While the policy document explicitly made two policy statements on protecting the rights of persons on the job, it does not address the other context in which HIV related stigma and discrimination take place.
i. The first point on page 32 of the document under the subsection titled ‘support for the infected’ refers to the need for guaranteeing and enforcing equal access of Nigerians to employment, housing, health, education and social services. However, there is no defined legislation to support possible enforcement.
ii. On the other hand, legislations are to be enacted and enforced to protect the rights of orphans and vulnerable children (1st, 2nd and 3rd points on page 32 under subsection ‘support for people affected by HIV/AIDS including orphans and vulnerable children’). This proposed legislation does not define support for other groups of persons affected by HIV and AIDS. The policy document in its present form would be discriminatory on implementation as it excludes legislative protection for some group of persons affected by HIV and AIDS from stigma and discrimination.
iii. The Nigerian Government has gone into a lot of efforts to put in place a HIV/AIDS workplace policy and developing the HIV/AIDS workplace policy document. However, very few (less than 30%) Nigerians are formally employed. Although the place and importance given to the prevention of workplace discrimination would help enhance the sustainability of income for persons living with HIV and AIDS, the same emphasis should be displayed with the formulation of other policies that would adequately take cognisance of the others contexts in which HIV related stigma takes place such as the health sector.
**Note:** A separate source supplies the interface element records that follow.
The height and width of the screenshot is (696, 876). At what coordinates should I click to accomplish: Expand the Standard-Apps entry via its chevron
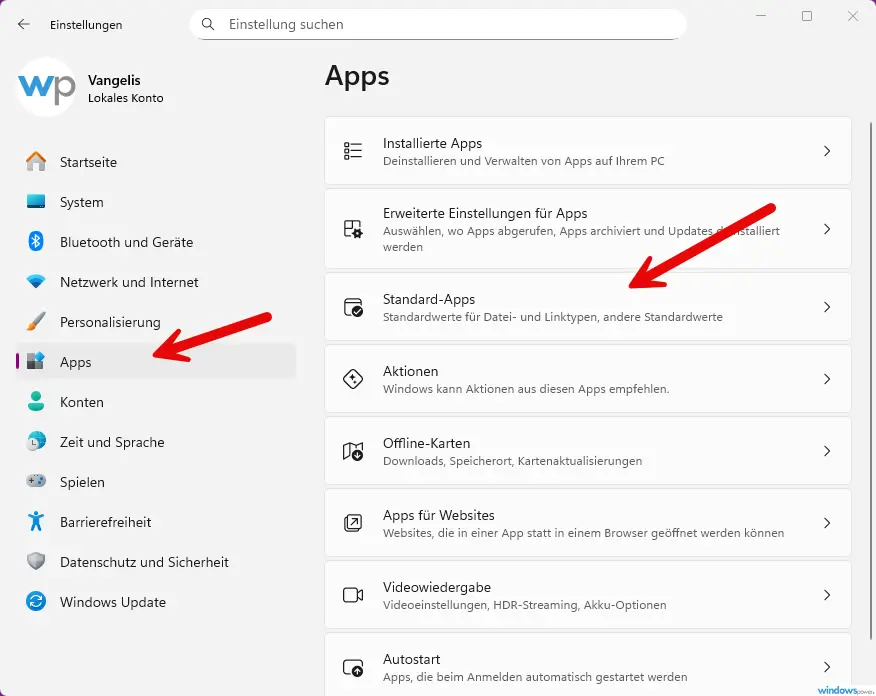click(827, 304)
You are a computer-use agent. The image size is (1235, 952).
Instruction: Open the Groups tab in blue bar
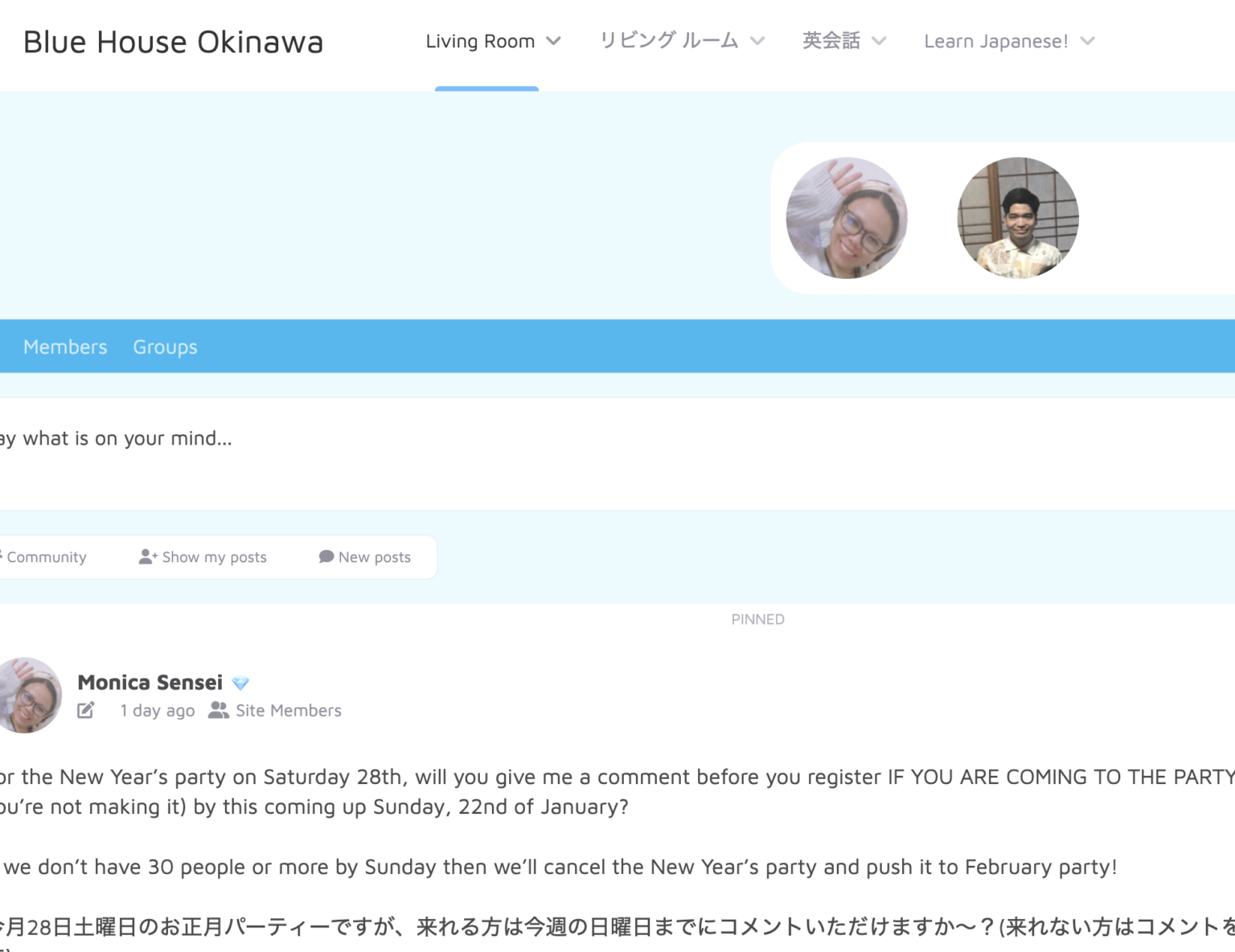coord(165,347)
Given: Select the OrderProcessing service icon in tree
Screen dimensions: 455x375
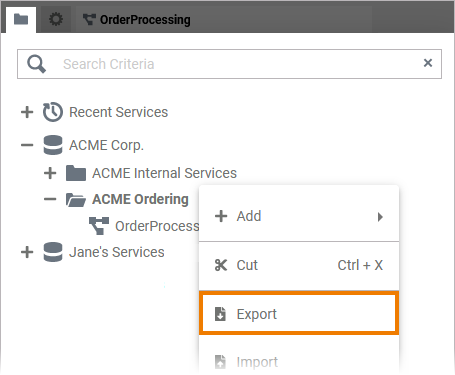Looking at the screenshot, I should [99, 226].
iv. The Nigerian policy on the National Health Insurance Scheme is discriminatory. The statement in the HIV/AIDS policy document that addresses persons living with HIV/AIDS and access to insurance is also discriminatory as it seeks to protect persons who take insurance cover before their HIV positive status is detected. The policy therefore provides no support for any person living with HIV who would like to take an insurance cover. Lessons could be learnt from Kenya.